The problem requires graphing the set $\{-5 < x < -1\}$ on the number line and writing it in interval notation. Here’s how to approach it:

Step 1: Graphing on the Number Line

1. Identify the endpoints: The set indicates that $x$ is greater than $-5$ but less than $-1$. These are the boundaries of the interval.
2. Open circles: Since the inequality is strict (i.e., it does not include $-5$ or $-1$), you should use open circles on the number line at both $-5$ and $-1$.
3. Shade between: Shade the region between $-5$ and $-1$ to represent all values of $x$ within this range.

Step 2: Interval Notation

The interval notation for this set is: $(-5, -1)$ This notation indicates that the interval includes all $x$ values between $-5$ and $-1$, but does not include the endpoints themselves.

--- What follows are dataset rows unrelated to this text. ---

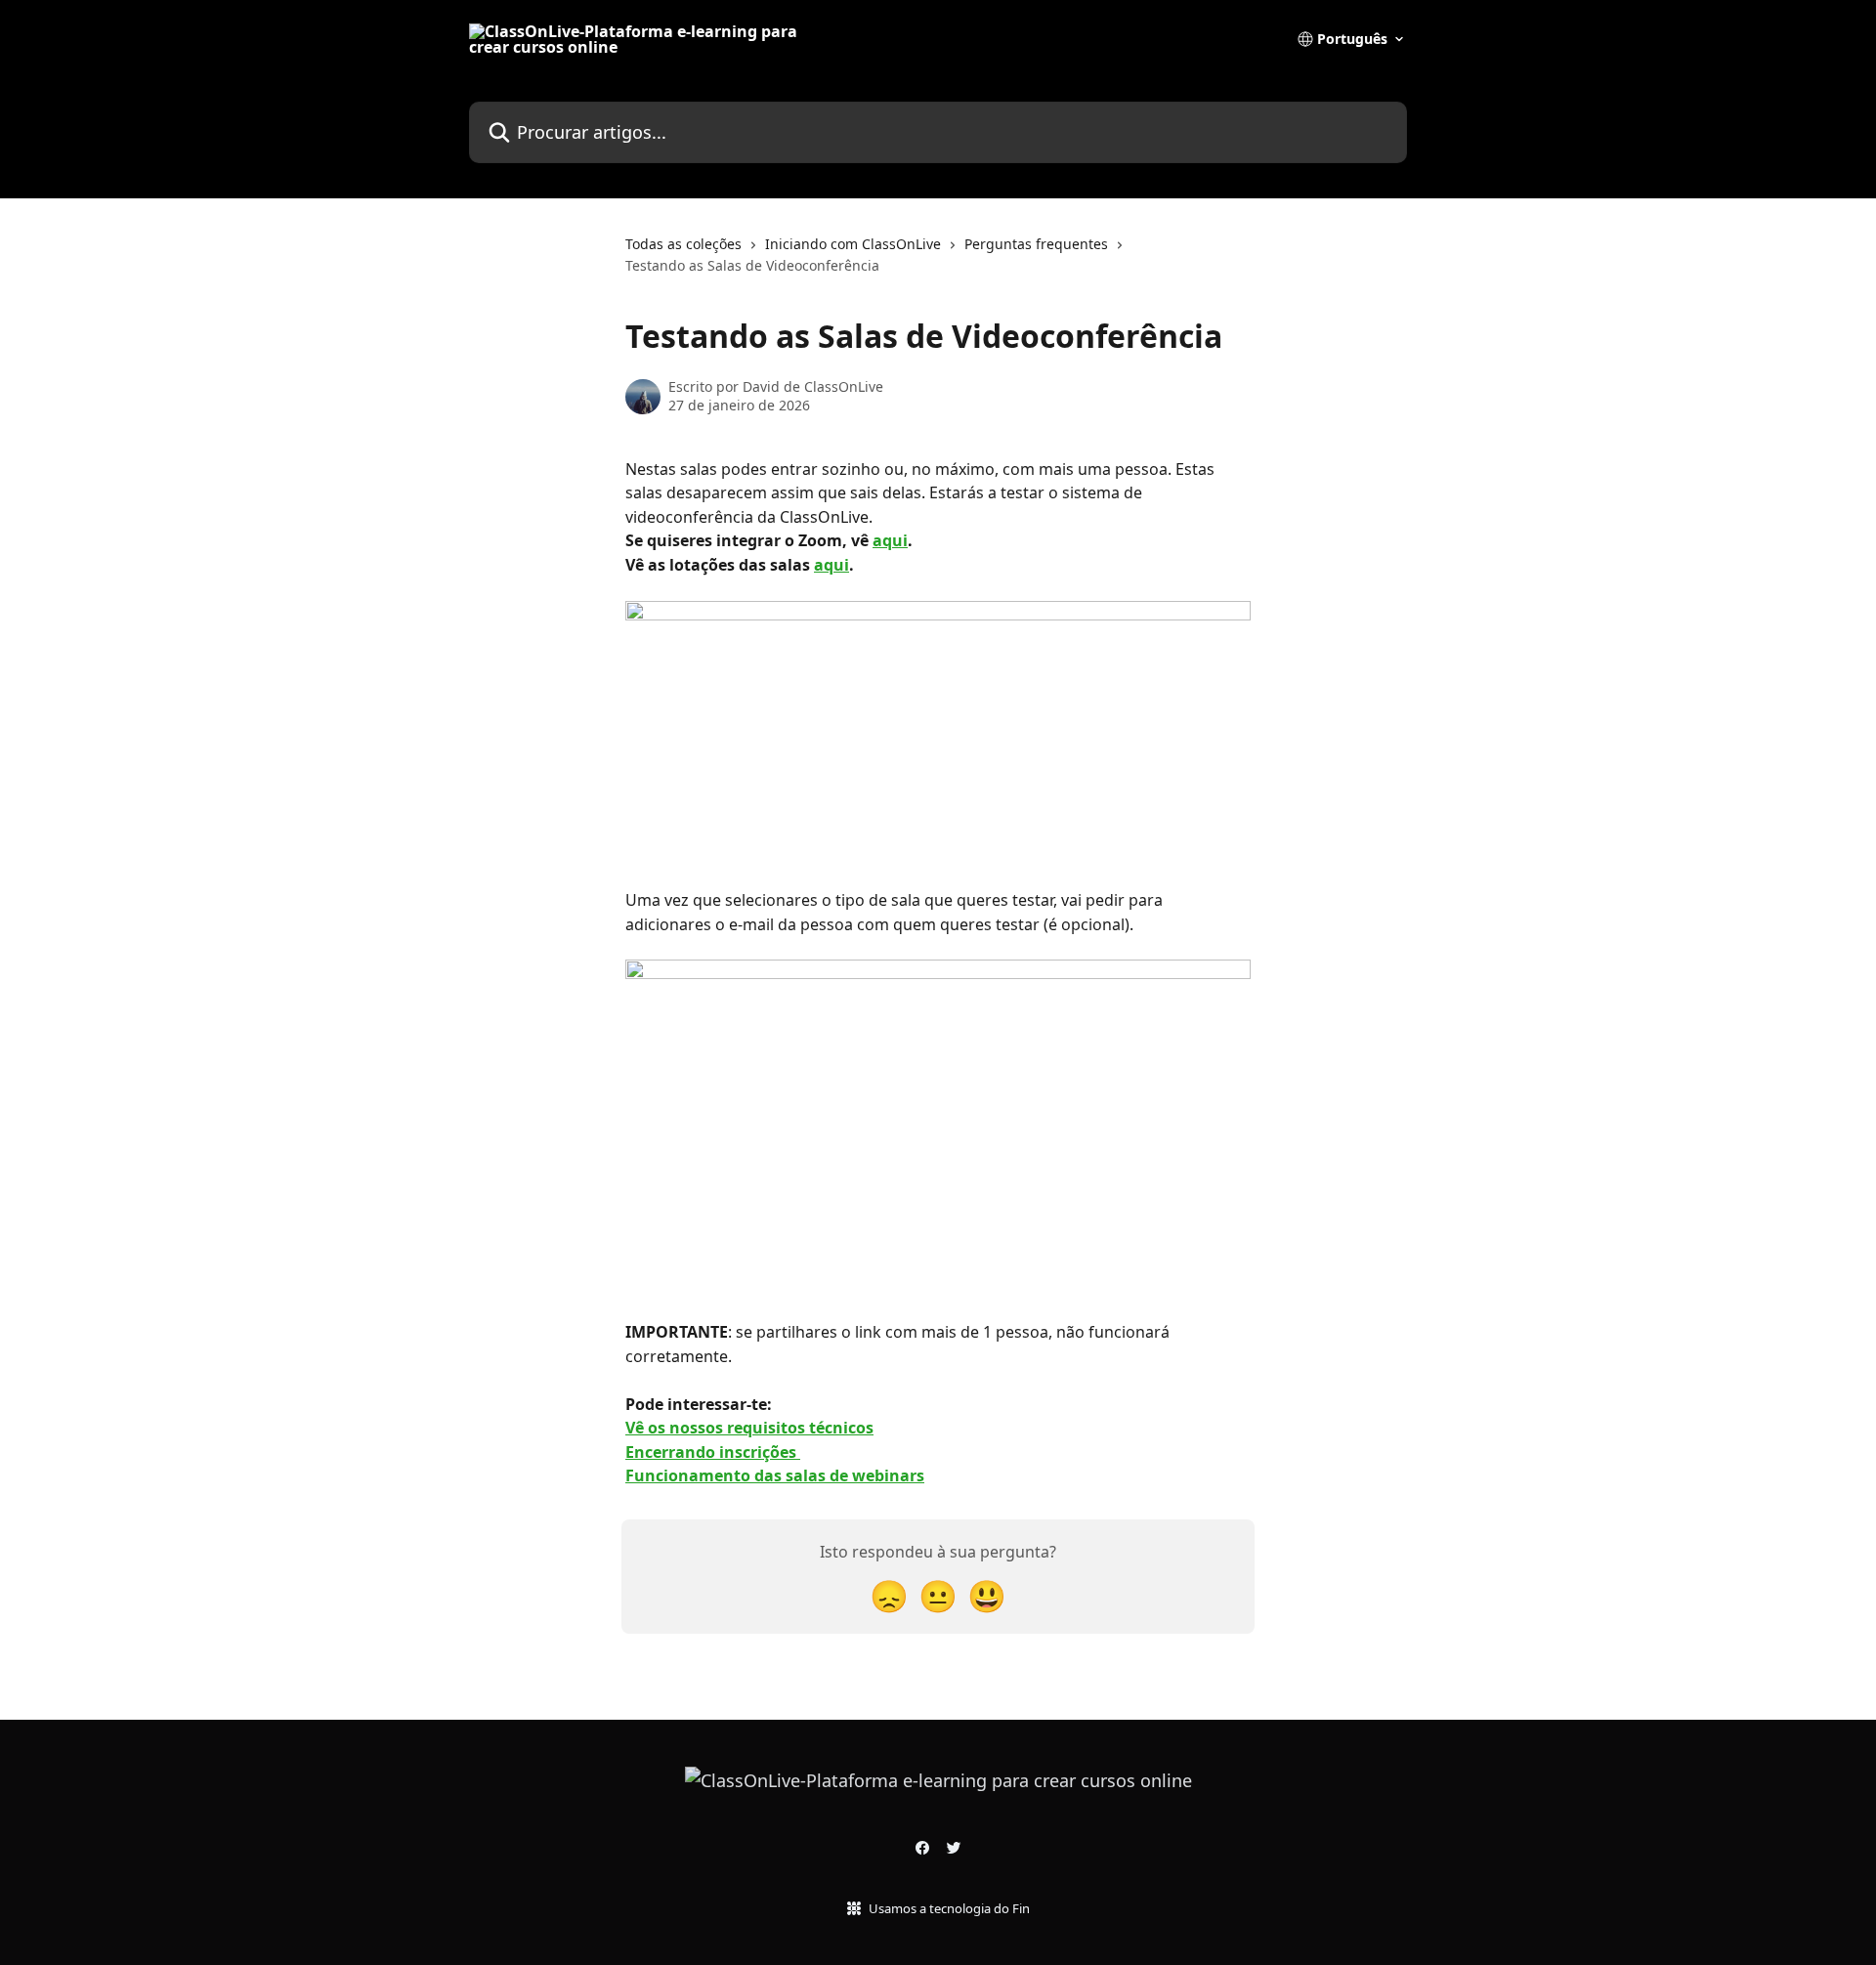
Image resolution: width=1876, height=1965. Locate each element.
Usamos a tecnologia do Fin (949, 1908)
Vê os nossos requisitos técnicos (749, 1427)
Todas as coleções (683, 244)
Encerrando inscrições (712, 1452)
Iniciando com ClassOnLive (853, 244)
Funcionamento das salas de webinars (774, 1475)
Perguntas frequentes (1036, 244)
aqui (890, 540)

If you graph it correctly, you should have:

• An open circle at $-5$
• An open circle at $-1$
• The segment between them shaded.

Would you like further details or explanations on graphing intervals or inequalities?

Related Questions

1. How would you graph the set if it were $[-5 \leq x < -1]$?
2. What changes if the inequality becomes $\{-5 < x \leq -1\}$?
3. How can you express the union of two intervals, like $(-7, -5) \cup (-1, 3)$?
4. What does it mean when the interval notation includes infinity, like $(- \infty, 4)$?
5. How do you represent the set of all real numbers using interval notation?

Tip: Always use open circles for strict inequalities ($<$ or $>$) and closed circles for inclusive inequalities ($\leq$ or $\geq$).